In vitro modulation of the distribution of normal human plasma high density lipoprotein subfractions through the lecithin: Cholesterol acyltransferase reaction

Abstract

The effect of the lecithin: cholesterol acyltransferase reaction on the chemical composition, morphology and distribution of normal human plasma high density lipoprotein (HDL) subclasses was studied in vitro. Incubation of plasma in the presence of polyenephosphatidylcholine (PPC) resulted in a 45 ± 11% ( n= 6) decrease in unesterified cholesterol after 20 h. This effect was abolished by prior heating of the plasma at 56°C or by the addition of diisopropyl fluorophosphate (DIFP). Plasma triacylglycerol levels were constant. Analysis of the plasma lipoproteins by zonal ultracentrifugation and isopycnic equilibrium banding revealed a bimodal distribution of the HDL of native plasma and both heat-inactivated or DIFP-treated samples with peak maxima at d = 1.084 g/ml and d = 1.110 g/ml. Following the lecithin:cholesterol acyltransferase reaction essentially all of the HDL material had flotation characteristics typical of HDL 2. The peak maximum was d = 1.086 g/ ml. There were no apparent changes in the distribution of the lipoproteins of d < 1.063 g/ml. The newly formed HDL were poor in PC and unesterified cholesterol but rich in cholesteryl ester, sphingomyelin and lyso-PC. The HDL apolipoprotein pattern was unaltered.
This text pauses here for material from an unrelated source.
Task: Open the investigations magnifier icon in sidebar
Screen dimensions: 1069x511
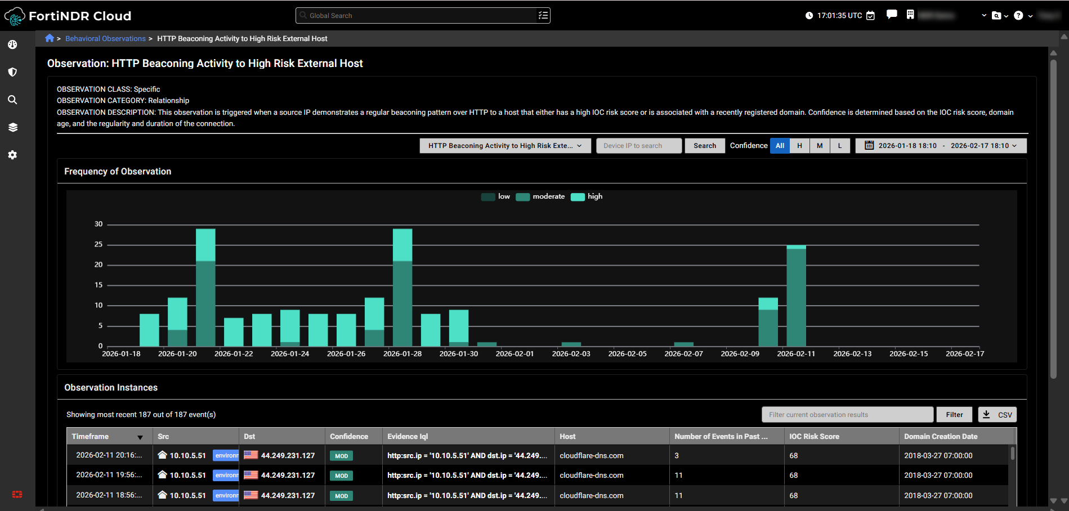Action: click(12, 100)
HDL morphology was not affected by the lecithin: cholesterol acyltransferase reaction. Similar results were obtained in the absence of PPC. However, under these conditions the total phospholipid content of the HDL was reduced and lyso-PC was not demonstrable as a product of the lecithin:cholesterol acyltransferase reaction after 20 h. The results are interpreted to indicate that lecithin:cholesterol acyltransferase is involved in the transformation of HDL 3 into HDL 2.